**** STUDY MATERIAL ****
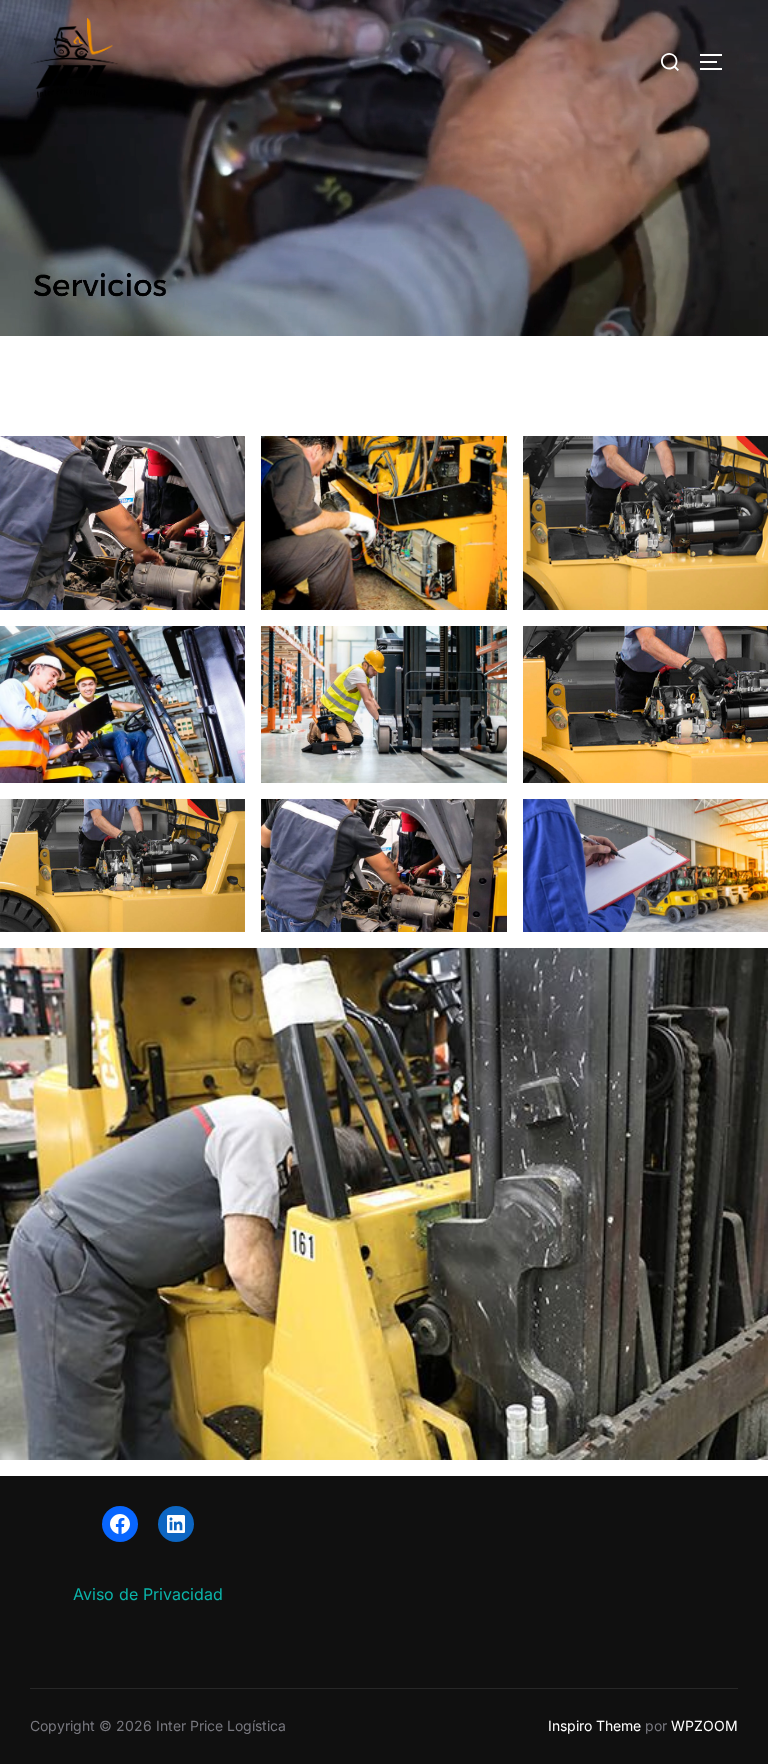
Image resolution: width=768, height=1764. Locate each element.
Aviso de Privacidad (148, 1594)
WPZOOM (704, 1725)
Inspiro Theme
****
**** STUDY MATERIAL ****
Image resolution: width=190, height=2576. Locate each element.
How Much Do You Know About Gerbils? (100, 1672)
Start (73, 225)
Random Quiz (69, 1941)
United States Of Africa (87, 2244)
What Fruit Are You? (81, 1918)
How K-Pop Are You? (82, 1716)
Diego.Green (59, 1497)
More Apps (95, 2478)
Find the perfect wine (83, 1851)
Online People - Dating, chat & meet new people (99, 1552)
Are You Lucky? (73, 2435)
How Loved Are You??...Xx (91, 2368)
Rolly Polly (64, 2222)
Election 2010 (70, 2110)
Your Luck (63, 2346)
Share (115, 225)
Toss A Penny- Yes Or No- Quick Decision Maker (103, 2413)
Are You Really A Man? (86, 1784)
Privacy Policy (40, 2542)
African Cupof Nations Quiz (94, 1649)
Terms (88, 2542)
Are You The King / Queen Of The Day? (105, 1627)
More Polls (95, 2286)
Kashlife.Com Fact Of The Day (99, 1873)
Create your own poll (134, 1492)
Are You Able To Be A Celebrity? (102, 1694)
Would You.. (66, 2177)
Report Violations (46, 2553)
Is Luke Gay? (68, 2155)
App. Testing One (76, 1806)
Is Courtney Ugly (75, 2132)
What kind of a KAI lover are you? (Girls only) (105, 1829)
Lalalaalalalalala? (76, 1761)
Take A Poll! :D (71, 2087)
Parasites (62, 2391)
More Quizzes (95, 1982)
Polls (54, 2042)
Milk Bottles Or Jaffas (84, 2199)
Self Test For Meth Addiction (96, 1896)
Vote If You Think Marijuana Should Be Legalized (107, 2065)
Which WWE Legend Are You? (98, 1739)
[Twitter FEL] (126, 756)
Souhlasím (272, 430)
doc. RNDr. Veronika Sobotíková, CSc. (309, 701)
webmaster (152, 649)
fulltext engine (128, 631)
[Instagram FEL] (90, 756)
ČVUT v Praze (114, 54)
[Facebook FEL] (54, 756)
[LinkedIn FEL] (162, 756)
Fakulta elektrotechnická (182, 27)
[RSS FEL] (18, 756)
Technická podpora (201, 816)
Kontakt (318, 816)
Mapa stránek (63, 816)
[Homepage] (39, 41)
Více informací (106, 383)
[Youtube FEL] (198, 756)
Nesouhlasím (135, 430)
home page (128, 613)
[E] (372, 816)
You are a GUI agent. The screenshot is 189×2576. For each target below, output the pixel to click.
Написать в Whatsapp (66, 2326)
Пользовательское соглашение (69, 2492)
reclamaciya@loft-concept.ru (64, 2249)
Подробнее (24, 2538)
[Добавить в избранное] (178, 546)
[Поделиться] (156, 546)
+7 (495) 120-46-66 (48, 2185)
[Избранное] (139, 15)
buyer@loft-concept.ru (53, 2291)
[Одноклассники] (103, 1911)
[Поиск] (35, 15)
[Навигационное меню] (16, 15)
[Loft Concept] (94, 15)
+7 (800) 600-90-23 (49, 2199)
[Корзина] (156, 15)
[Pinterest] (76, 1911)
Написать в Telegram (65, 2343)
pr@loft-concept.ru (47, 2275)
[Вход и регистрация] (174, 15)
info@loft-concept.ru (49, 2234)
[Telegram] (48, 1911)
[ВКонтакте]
****
**** STUDY MATERIAL ****
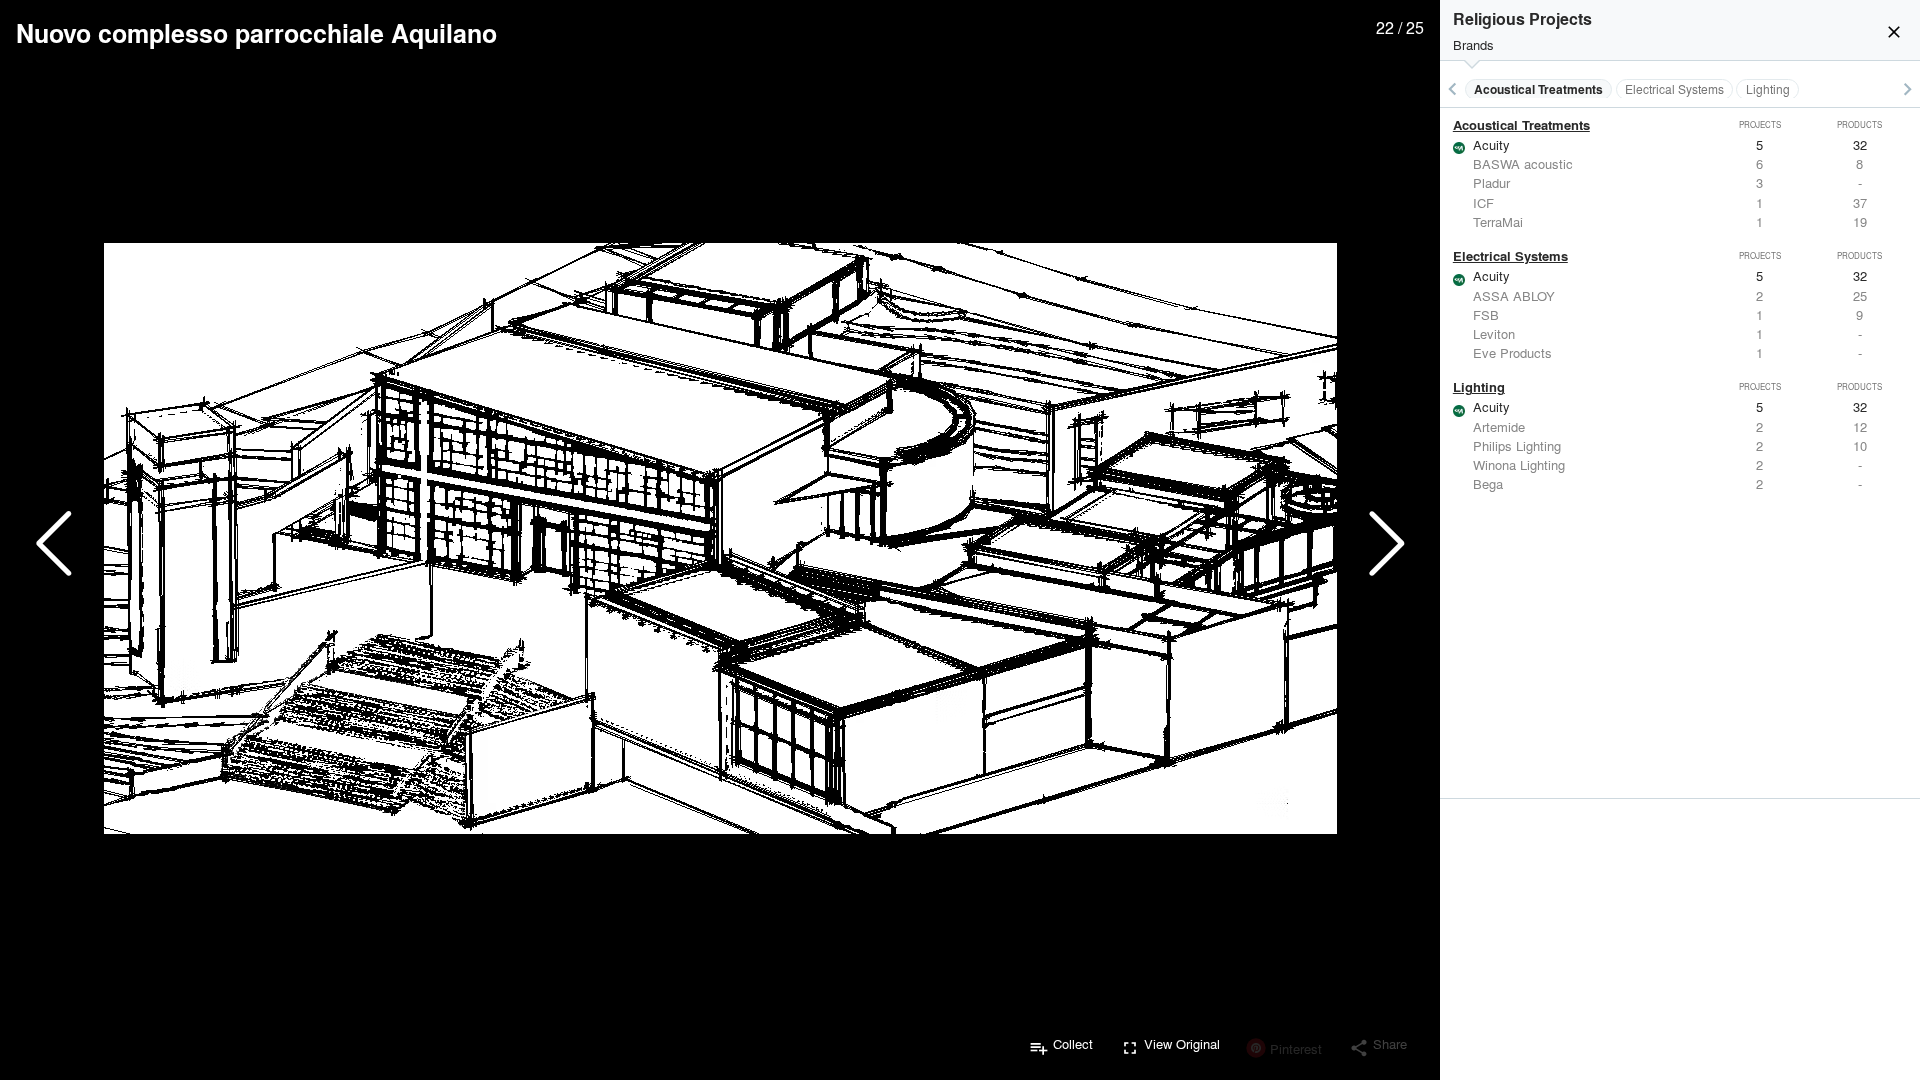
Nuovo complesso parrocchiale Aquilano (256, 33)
****
- _WHAT THE TASK REQUIRES_
Send back an exact copy of only the lines from the line with "reclamaciya@loft-concept.ru (64, 2249)" up to and including the line with "[ВКонтакте]" in the data above.

- _FINAL ANSWER_
reclamaciya@loft-concept.ru (64, 2249)
Подробнее (24, 2538)
[Добавить в избранное] (178, 546)
[Поделиться] (156, 546)
+7 (495) 120-46-66 (48, 2185)
[Избранное] (139, 15)
buyer@loft-concept.ru (53, 2291)
[Одноклассники] (103, 1911)
[Поиск] (35, 15)
[Навигационное меню] (16, 15)
[Loft Concept] (94, 15)
+7 (800) 600-90-23 (49, 2199)
[Корзина] (156, 15)
[Pinterest] (76, 1911)
Написать в Telegram (65, 2343)
pr@loft-concept.ru (47, 2275)
[Вход и регистрация] (174, 15)
info@loft-concept.ru (49, 2234)
[Telegram] (48, 1911)
[ВКонтакте]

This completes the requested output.